With over 800 million active users, Facebook must be affecting our relationships—some even wonder if acquiring hundreds, even thousands, of online companions is helping or hindering our “real life” connections to others. It’s no surprise that new research on this topic by Cornell sociologist Matthew Brashears is making a splash in media outlets from ABC News to The Times of India and The Telegraph. Brashears work asks, even in this hyper-connected world, do we have as many close friends as we think we do?
In short: no. According to Brashears’ longitudinal research (which looked at over 2,000 adults from 1985 to 2010 and was published in the journal Social Networks), the average number of close friends—people with whom respondents said they’d discussed important matters with during the past six months—most of us report is two. Just 25 years ago, the average was closer to three. Brashears is quick to point out that we’re not becoming asocial. He thinks we’re getting better at being careful in selecting our confidants. Perhaps we now favor a smaller, tighter network for our true support system even while we enjoy more casual, diffuse online networks.

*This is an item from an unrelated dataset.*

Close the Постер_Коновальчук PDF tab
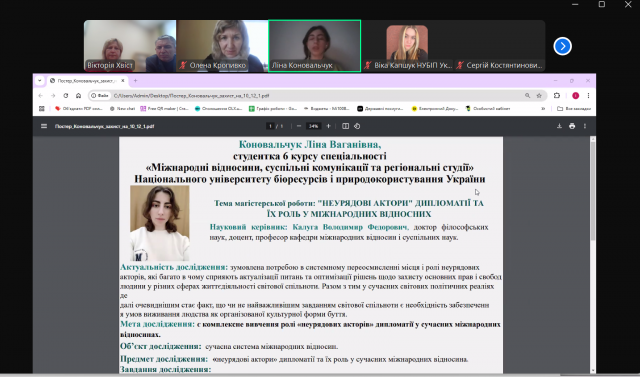pos(123,81)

ABC News went a bit further to ask whether Facebook was actually to blame for this culling of comrades. The news outlet turned to a Pew Research Center report written by another sociologist, Keith Hampton of the Annenberg School for Communication at the University of Pennsylvania. Hampton took a rosier view in a blog post on the subject:
Internet users in general, but Facebook users even more so, have more close relationships than other people. Facebook users get more overall social support, and in particular they report more emotional support and companionship than other people.
Different networks, we know, fulfill different needs. Facebook reports that its average user has 130 friends—as of this writing, there’s just no separate category for “real friends.”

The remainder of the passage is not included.